Ce n’est pas la première flirtation de l’Alberta avec le séparatisme. Le mouvement a culminé dans les années 1980 pendant le Programme énergétique national de Pierre Trudeau avant de resurgir après la réélection de Justin Trudeau en 2019. Selon un sondage Angus Reid de janvier, environ 20% des Albertains soutiendraient l’indépendance—un sentiment significatif mais non majoritaire.
L’observatrice politique de longue date Janet Brown note que ces cycles reflètent des tensions plus profondes. « Quand les Albertains sentent que leurs contributions économiques ne sont pas respectées, le sentiment séparatiste devient une soupape de pression, » m’a-t-elle dit lors de notre conversation téléphonique hier.
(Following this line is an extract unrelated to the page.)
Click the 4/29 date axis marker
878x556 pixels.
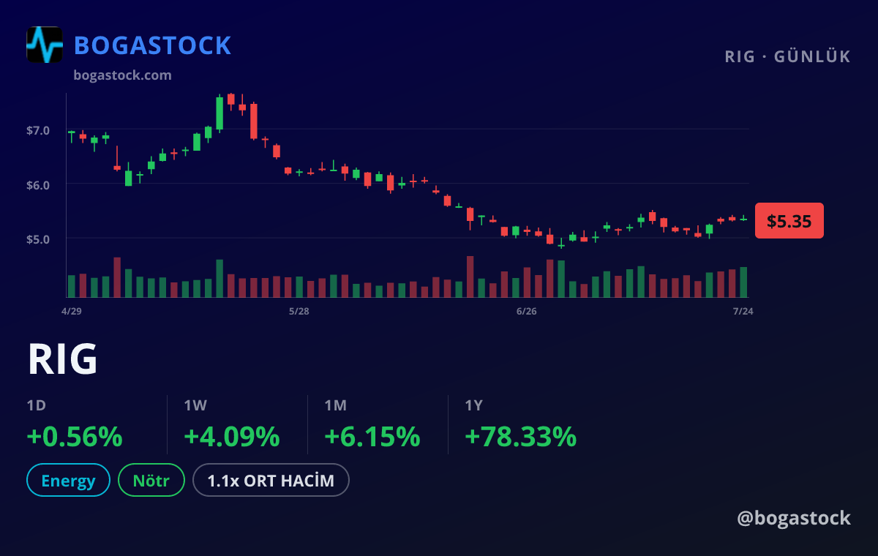pos(71,311)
J’ai couvert de nombreux mouvements de souveraineté pendant mon temps comme journaliste à Calgary, et chacun partage des éléments communs: griefs économiques, divergence culturelle, et frustration face à la domination politique de l’est canadien. Ce qui rend cet effort différent est son organisation numérique sophistiquée et sa structure de financement.
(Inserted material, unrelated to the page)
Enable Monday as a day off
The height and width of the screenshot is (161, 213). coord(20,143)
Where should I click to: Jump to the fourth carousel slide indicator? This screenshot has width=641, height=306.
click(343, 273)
Les réalités économiques de la séparation restent complexes. L’Alberta ferait face à des défis pour établir une monnaie, des accords commerciaux, et potentiellement un statut enclavé—des problèmes que le groupe indépendantiste reconnaît tout en soutenant que ces barrières ne sont pas insurmontables.
À la réunion de Red Deer, j’ai remarqué une diversité significative parmi les participants—travailleurs du secteur énergétique, propriétaires de petites entreprises, et, de plus en plus, jeunes professionnels frustrés par les politiques climatiques fédérales qu’ils considèrent comme une menace existentielle pour l’économie albertaine.
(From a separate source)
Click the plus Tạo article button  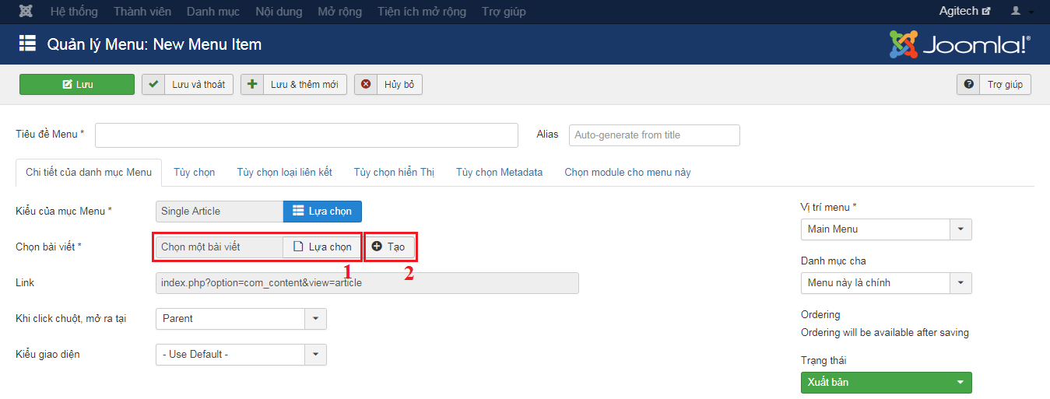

La question de savoir si cette dynamique se traduira par un succès électoral reste discutable. Le Parti pour l’indépendance de l’Alberta n’a pas réussi à gagner de sièges lors des élections provinciales précédentes, et les mouvements séparatistes organisés ont historiquement eu du mal à maintenir leur cohésion.
Les experts juridiques soulignent que toute séparation nécessiterait des amendements constitutionnels et une coopération fédérale—une barre extraordinairement haute. Patricia Hughes, spécialiste constitutionnelle de l’Université de l’Alberta, a expliqué: « Le renvoi de la Cour suprême sur la sécession du Québec a établi que, bien que les provinces puissent tenir des référendums, elles ne peuvent pas se séparer unilatéralement. »
Pour les Calgariens moyens à qui j’ai parlé au centre-ville ce matin, les réactions étaient mitigées. « Je comprends la frustration, mais la séparation semble extrême, » a déclaré James Kendrick, un comptable du secteur pétrolier et gazier. Pendant ce temps, Sarah McLeod, propriétaire d’une petite entreprise, a exprimé plus de sympathie: « Peut-être que cela fera enfin prendre nos préoccupations au sérieux à Ottawa. »
Alors que l’Alberta navigue dans les défis de la reprise post-pandémie et de la transition énergétique, le mouvement séparatiste sert à la fois de baromètre politique et de tactique de pression. Son évolution vers un défi constitutionnel sérieux dépendra largement des relations fédérales-provinciales dans les mois à venir.
Je suivrai cette histoire à mesure qu’elle se développe, en observant particulièrement comment les politiciens provinciaux traditionnels répondent à cette pression de leur flanc droit.